Short problem — Write out every line of the listing again, requests included, but multiply each coordinate in the answers by 1.55 and round it to a whole number, with halves going up. Leave the pictures out of your answer.

Excerpted records —
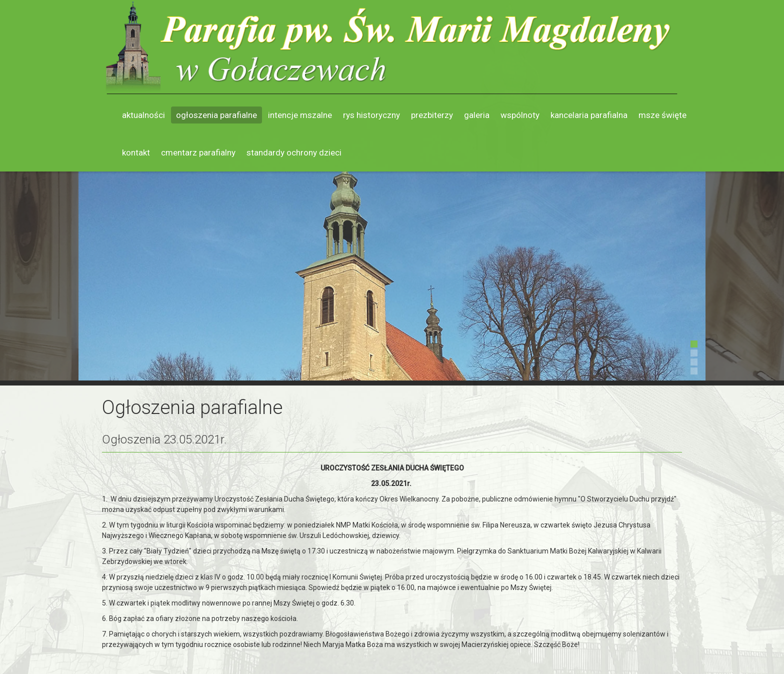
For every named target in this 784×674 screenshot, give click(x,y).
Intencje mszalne (300, 115)
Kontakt (136, 152)
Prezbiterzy (432, 115)
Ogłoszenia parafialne (216, 115)
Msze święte (662, 115)
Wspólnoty (520, 115)
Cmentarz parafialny (198, 152)
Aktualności (144, 115)
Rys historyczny (372, 115)
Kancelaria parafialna (589, 115)
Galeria (476, 115)
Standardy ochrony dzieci (294, 152)
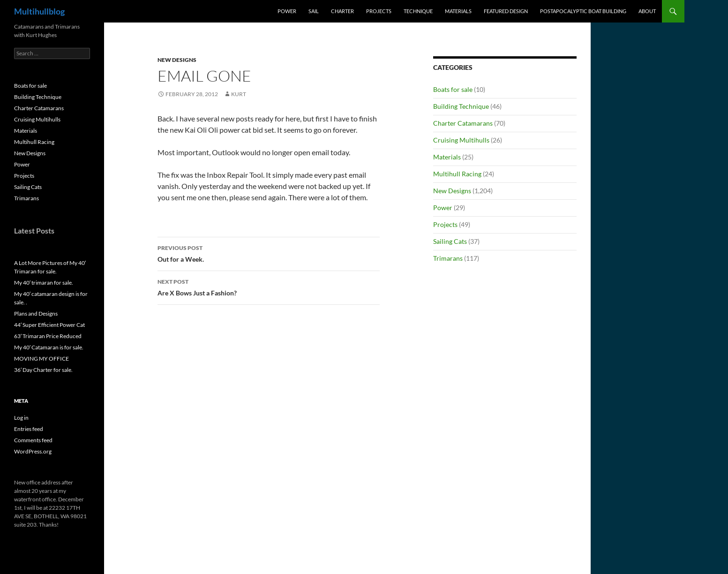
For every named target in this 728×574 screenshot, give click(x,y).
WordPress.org (33, 451)
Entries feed (29, 429)
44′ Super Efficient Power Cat (49, 325)
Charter (342, 11)
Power (287, 11)
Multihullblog (39, 11)
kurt (239, 94)
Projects (379, 11)
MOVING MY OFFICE (41, 358)
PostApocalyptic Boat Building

Written solution —
For every named target in this 784×674 screenshot, give click(x,y).
Intencje mszalne (465, 178)
Kontakt (211, 236)
Prezbiterzy (670, 178)
Ogłoszenia parafialne (335, 178)
Msze święte (1026, 178)
Wspólnoty (806, 178)
Cmentarz parafialny (307, 236)
Aktualności (223, 178)
Rys historyczny (577, 178)
Kancelaria parafialna (913, 178)
Galeria (738, 178)
Standardy ochrony dzieci (456, 236)
For every named target in this 728×574 screenshot, give click(x,y).
WordPress.org (51, 699)
Entries feed (45, 665)
44′ Super Efficient Power Cat (76, 504)
Charter (530, 17)
Power (445, 17)
Multihullblog (60, 17)
kurt (370, 146)
Projects (587, 17)
MOVING MY OFFICE (64, 555)
PostApocalyptic Boat Building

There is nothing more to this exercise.